Minnesota Public Radio News featured Mitchell Hamline’s one-of-a-kind Expert Witness Training Academy, now in its sixth year, in a feature story that aired Thursday, Aug. 4, during MPR’s Morning Edition program. You can listen to the story on the MPR News website.
The story, by MPR environmental reporter Elizabeth Dunbar, explored the academy’s efforts to help climate scientists better explain their research findings to lawmakers, judges, and juries.
During the weeklong training, Mitchell Hamline faculty, as well as several judges and attorneys, guide participants through mock exercises that simulate congressional hearings and jury trials. Instructors then give the scientists feedback on how best to present their findings in language everyone can understand.

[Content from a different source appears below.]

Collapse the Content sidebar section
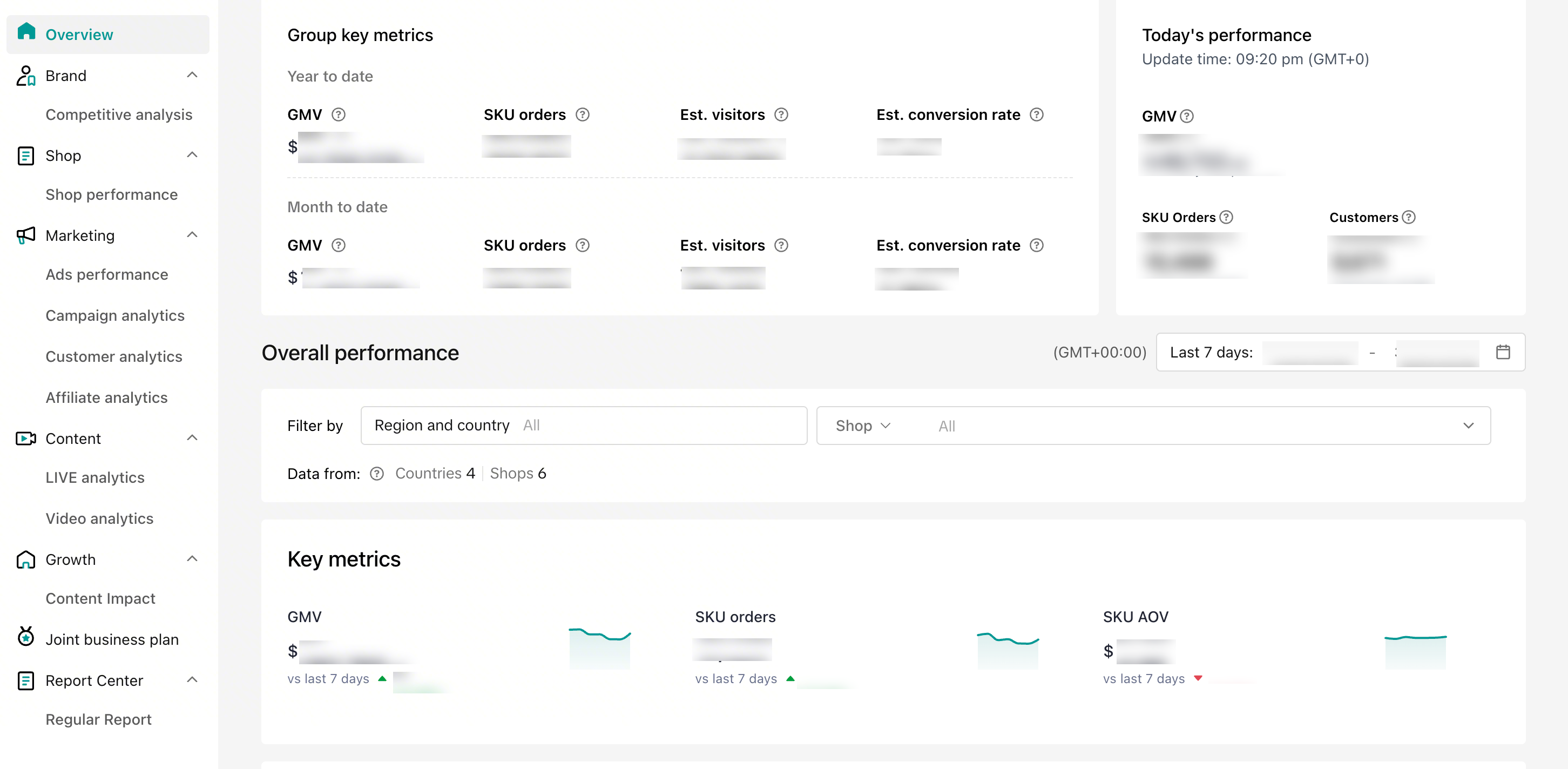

The program is directed by Mitchell Hamline professors John Sonsteng and Jim Hilbert. Hilbert told MPR that this type of training will become more crucial in the future as science, politics, and the law intersect.
“We recognize that in the coming future we’re probably going to have a lot of legal disputes and policy scenarios that are going to be about the climate,” he said. “If scientists are unable to communicate their science effectively, we end up with policy making decisions that are suboptimal.”
The Expert Witness Training Academy runs through Friday, Aug. 5, on the Mitchell Hamline campus.